• **TASK REQUIREMENTS**
Your answer should be every line with the word "Share", copied from the data below.

*** Opening of PROVIDED MATERIAL ***

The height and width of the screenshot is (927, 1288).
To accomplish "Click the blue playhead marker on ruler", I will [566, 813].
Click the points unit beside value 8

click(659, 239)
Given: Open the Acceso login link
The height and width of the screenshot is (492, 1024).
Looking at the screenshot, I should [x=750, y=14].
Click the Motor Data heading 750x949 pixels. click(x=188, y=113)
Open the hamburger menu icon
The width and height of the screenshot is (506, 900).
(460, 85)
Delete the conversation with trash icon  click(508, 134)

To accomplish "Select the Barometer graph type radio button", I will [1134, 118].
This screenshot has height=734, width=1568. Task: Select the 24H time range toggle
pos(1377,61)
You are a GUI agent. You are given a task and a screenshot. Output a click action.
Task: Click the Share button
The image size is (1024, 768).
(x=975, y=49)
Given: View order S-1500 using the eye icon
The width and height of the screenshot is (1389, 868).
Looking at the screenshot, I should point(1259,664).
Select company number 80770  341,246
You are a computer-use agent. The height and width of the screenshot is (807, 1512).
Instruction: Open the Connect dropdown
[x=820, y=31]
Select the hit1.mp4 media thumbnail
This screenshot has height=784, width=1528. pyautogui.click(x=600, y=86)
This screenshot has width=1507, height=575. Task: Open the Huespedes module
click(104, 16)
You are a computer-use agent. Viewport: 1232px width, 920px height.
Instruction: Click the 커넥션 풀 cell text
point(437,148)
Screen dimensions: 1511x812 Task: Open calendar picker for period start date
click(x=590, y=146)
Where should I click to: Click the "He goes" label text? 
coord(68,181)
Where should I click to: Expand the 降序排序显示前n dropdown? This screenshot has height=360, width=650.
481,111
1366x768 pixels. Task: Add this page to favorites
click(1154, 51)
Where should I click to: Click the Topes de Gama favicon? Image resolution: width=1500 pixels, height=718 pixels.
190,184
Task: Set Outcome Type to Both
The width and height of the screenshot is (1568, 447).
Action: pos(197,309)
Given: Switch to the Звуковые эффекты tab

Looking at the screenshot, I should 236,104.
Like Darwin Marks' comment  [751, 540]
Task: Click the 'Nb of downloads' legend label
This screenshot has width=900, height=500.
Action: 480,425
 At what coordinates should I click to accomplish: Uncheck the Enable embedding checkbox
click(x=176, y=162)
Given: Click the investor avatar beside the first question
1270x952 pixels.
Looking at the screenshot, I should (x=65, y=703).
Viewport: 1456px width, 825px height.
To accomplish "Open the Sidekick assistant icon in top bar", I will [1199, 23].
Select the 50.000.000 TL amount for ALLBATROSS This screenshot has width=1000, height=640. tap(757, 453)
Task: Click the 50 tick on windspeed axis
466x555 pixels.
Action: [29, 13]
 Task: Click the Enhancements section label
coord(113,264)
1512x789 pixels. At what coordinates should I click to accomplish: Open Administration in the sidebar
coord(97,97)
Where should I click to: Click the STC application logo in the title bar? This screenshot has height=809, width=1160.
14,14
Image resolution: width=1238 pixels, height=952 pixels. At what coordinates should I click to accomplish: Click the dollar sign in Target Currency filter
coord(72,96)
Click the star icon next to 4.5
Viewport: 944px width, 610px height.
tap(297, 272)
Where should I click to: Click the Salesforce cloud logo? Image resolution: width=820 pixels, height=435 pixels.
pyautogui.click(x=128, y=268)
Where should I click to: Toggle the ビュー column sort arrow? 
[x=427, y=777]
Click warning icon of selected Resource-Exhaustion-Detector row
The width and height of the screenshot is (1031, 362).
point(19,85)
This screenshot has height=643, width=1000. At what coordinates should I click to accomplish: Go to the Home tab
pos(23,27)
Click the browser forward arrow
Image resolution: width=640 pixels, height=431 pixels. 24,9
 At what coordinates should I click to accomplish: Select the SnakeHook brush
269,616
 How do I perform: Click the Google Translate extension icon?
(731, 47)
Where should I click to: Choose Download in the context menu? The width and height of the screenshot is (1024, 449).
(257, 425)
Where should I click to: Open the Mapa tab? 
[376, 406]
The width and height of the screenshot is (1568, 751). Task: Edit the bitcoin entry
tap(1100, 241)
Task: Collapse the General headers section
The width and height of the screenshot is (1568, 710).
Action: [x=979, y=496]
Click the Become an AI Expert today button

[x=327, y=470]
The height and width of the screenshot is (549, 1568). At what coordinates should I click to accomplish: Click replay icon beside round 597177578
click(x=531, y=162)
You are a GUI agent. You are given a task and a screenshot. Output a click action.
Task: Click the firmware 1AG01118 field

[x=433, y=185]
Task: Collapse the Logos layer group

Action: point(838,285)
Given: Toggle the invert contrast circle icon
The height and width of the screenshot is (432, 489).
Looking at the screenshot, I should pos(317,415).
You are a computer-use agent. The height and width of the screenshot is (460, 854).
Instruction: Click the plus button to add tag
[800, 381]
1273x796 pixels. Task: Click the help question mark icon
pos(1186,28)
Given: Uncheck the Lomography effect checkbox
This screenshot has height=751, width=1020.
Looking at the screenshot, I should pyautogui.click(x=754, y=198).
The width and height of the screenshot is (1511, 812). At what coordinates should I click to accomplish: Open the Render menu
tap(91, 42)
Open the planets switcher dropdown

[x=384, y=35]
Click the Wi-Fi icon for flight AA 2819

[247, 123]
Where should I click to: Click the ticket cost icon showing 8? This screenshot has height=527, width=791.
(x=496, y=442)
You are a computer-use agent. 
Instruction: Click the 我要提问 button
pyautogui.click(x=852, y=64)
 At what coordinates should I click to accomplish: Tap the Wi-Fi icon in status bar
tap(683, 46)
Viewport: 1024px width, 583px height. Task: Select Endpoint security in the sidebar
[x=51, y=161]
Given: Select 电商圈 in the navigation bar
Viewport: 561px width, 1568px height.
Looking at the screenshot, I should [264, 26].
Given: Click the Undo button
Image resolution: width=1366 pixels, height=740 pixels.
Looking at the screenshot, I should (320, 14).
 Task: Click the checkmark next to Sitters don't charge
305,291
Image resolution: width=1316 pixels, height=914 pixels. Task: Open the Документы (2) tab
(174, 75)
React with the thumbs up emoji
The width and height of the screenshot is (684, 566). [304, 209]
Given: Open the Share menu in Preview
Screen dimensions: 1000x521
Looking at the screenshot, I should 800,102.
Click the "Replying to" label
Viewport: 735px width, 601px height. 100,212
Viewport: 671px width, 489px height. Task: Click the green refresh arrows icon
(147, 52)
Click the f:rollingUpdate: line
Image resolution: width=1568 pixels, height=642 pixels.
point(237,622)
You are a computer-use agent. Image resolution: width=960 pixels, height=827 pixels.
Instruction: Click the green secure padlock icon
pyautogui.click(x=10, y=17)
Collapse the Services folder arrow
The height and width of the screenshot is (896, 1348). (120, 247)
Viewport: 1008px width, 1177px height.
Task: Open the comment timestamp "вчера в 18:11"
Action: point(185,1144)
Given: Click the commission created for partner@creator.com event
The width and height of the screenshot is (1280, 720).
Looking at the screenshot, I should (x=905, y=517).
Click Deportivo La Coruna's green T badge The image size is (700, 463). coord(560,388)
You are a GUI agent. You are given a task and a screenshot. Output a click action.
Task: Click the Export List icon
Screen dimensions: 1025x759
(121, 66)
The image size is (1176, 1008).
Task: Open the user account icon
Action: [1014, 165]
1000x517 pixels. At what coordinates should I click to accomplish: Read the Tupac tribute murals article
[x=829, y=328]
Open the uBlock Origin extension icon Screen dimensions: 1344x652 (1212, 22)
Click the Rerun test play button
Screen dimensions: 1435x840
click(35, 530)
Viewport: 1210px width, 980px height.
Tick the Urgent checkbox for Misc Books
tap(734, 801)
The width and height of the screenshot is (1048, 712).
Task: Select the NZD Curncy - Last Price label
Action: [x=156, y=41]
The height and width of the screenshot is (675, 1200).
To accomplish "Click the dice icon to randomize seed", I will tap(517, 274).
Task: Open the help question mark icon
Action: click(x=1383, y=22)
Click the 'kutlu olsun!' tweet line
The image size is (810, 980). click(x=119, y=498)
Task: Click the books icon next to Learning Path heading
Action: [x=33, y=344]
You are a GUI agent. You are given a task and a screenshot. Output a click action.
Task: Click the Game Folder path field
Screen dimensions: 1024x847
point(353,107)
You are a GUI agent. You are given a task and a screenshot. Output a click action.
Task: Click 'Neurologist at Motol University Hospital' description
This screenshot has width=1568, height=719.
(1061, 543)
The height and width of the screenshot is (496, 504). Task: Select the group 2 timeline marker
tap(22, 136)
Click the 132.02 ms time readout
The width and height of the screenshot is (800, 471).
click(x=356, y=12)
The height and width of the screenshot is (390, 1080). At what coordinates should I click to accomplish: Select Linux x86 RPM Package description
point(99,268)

*** Close of PROVIDED MATERIAL ***

• **THE ANSWER**
Task: Click the Share button
Given: Open the Share menu in Preview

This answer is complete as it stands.